Before anyone gets too carried away with the latest news about the Chesapeake Bay's oyster harvest this season and plans a lifetime of gluttony — much as Bubba Blue, Forrest Gump's Army pal, so enthusiastically recalled shrimp recipes — some caution is in order.
The good news is that the oyster harvest is up — spectacularly, by modern standards. Since the Maryland season for oysters opened Oct. 1, watermen report that they are bringing in two to three times as many oysters as they did last season.
The Maryland Department of Natural Resources confirms that last season's 135,000-bushel harvest is likely to double. Already, it's caused hundreds of people to temporarily join the ranks of the oystermen who dredge the Chesapeake Bay.
According to DNR records, the total number of people licensed to harvest oysters is now about 800, or twice what it's been in years past. That means a lot of carpenters, house painters, landscapers and others are likely putting down their tools and heading out on the water — and were willing to pay $300 for a license to do so.
The bonanza has already had an effect on the local oyster market. Wholesale prices that ran as high as $40 per bushel last year are now reported to be about $22 and may go lower. Some fret that the few remaining Maryland oyster packing houses, often open only a few days a week, don't have the capacity to buy and shuck so many.
Could this signal a return to the oyster bounty of years past? This is where a dose of cold water, rather than a splash of Tabasco and lemon, is in order. DNR officials say it's probably a one-year fluke. Why? Because they've seen it all before.
In 1999, Maryland's harvest tripled in similar fashion because of an unusually high spat set two years earlier. It appears unusual weather deserved the credit — lower rainfall in the spring and summer of 1997 meant higher salinity in the bay and reduced the incidence of Dermo, the protozoan parasite that is deadly to oysters but completely harmless to humans.
Once the oysters born in 1997 and grown to maturity by 1999 were caught and sold, Maryland's oyster harvest numbers went back down. That's likely to happen again thanks to the 2010 spat set, which was remarkably similar to the 1997 experience.
That's not guaranteed, of course. Environmental factors could play a role again, but it's telling that the oyster rebound has been seen entirely south of the Chesapeake Bay Bridge, where the water is saltier, and not farther north or upstream in the rivers.
The state of the oyster industry remains a concern. Maryland's decision to set aside about one-quarter of the Chesapeake Bay's oyster grounds was prudent, and time will tell if that conservation measure has proven helpful. If oysters in those areas thrive far more than those in areas that watermen still harvest, it may be time to consider an outright moratorium.

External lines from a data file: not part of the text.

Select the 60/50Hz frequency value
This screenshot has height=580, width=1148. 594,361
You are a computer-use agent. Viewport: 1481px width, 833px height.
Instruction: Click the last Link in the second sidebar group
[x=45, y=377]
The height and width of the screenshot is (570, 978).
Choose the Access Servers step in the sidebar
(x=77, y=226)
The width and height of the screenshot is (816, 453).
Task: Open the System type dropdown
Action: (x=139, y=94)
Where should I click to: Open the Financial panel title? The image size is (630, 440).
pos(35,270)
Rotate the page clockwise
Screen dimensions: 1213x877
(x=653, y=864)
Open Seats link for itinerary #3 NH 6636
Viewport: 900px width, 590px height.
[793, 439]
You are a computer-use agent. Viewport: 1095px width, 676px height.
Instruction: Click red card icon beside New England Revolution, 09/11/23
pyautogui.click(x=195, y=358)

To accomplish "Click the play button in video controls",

A study conducted last year suggested that while disease and habitat degradation have been the leading culprit for the decline of oysters (a harvest that once measured in the millions of bushels), fishing pressure likely has compounded the problem. Thus, this year's temporary abundance may actually mask the cold, hard reality of the perilous condition of wild oysters in the Chesapeake Bay.
For consumers, the best hope may lie in the farming of oysters. That form of aquaculture currently enjoys only a modest presence in the bay, but the farm-to-table restaurant movement is creating unique opportunities. DNR officials say they have at least 150 applications from people who wish to start oyster farms in Maryland. One reason is that such oysters, often raised in leased beds in bags or cages, are sold primarily for the half-shell market at prices five to eight times greater than oysters that are shucked and sold by the quart.